*** Opening Source passage ***
I got this wire Sunday evening and Purefoy sat up talking on my bed till quite late as we had a lot to say to each other.
August 4th. On Monday morning it was pouring harder than ever, quite an inch to the hour. I walked across to the Telegraph Office and answered the Major's wire, and got wet through. After breakfast I chartered a dandy and waded through the deluge to the station hospital, where the M.O. passed me as sound, without a spark of interest in any of my minor ailments. I then proceeded to the local chemist and had my medicine-case filled up, and secured an extra supply of perchloride. There is no Poisons Act here and you can buy perchloride as freely as pepper. My next visit was to the dentist. He found two more decayed teeth and stopped them with incredible rapidity. The climate is so mild that though I was pretty wet through I never felt like catching a cold from being operated on. He was an American with a lady assistant to hold one's mouth open! I never feel sure that these dentists don't just drill a hole and then stop it: but no doubt teeth decay extremely quickly out here.
Then I went back to the Telegraph Office and cabled to Papa and got back in time for lunch after the moistest morning I ever remember being out in.
This hotel is about the worst in the world, I should say, though there are two in Naini reputed to be worse still. It takes in no newspaper, has no writing-paper, only one apology for a sitting-room, and can't supply one with fuel even for a fire. However, Moni Lal is resourceful and we have survived three days of it. Luckily there is an excellent custom here by which visitors belonging to another club, e.g., the Agra Club can join the Naini Club temporarily for 1s. per day. So we spent the afternoon and evening at the Club and I spiflicated both Purefoy (giving him forty and two turns to my one) and Guy at Billiards.
On Tuesday (yesterday) we got up at 7.0 and went for a sail on the lake. Guy is an expert at this difficult art and we circumnavigated the place twice before breakfast with complete success and I learned enough semi-nautical terms to justify the purchase of a yachting cap should occasion arise.
After breakfast we were even more strenuous and climbed up to Government House to play golf. It came on to rain violently just as we arrived, so we waited in the guard-room till it cleared, and then played a particularly long but very agreeable 3-ball, in which I lost to Guy on the last green but beat Purefoy three and one. We got back to lunch at about 3.15.
*** Closing Source passage ***
*** Opening Supplied information ***
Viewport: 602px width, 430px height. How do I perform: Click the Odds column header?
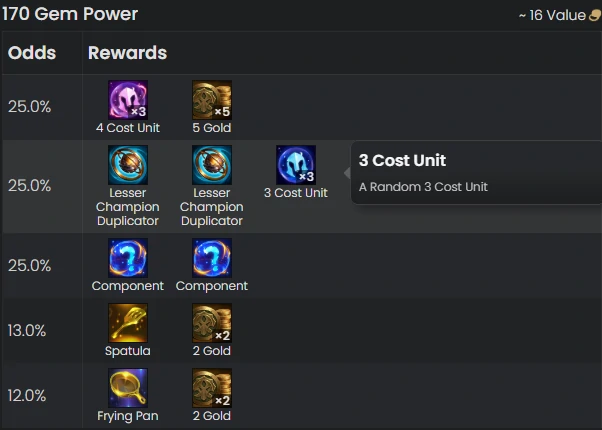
*** Closing Supplied information ***
Activity 1: Duplicate the Naini diary passage between "On Tuesday (yesterday)" and "at about 3.15.", inclusive.
Activity 2: Go on with the Naini diary passage, picking up after its last sentence.

Your response 1:
On Tuesday (yesterday) we got up at 7.0 and went for a sail on the lake. Guy is an expert at this difficult art and we circumnavigated the place twice before breakfast with complete success and I learned enough semi-nautical terms to justify the purchase of a yachting cap should occasion arise.
After breakfast we were even more strenuous and climbed up to Government House to play golf. It came on to rain violently just as we arrived, so we waited in the guard-room till it cleared, and then played a particularly long but very agreeable 3-ball, in which I lost to Guy on the last green but beat Purefoy three and one. We got back to lunch at about 3.15.

Your response 2:
As if this wasn't enough I sallied out again at 4.0 to play tennis at the Willmotts, quite successfully, with a borrowed racquet, my own having burst on introduction to the climate of this place. Mrs. W. told me that there was a Chaplain, one Kirwan, here just back from the Persian Gulf, so I resolved to pursue him.
I finished up the day by dining P. and G. at the Club, and after dinner Purefoy, by a succession of the most hirsute flukes, succeeded in beating me by ten to his great delight.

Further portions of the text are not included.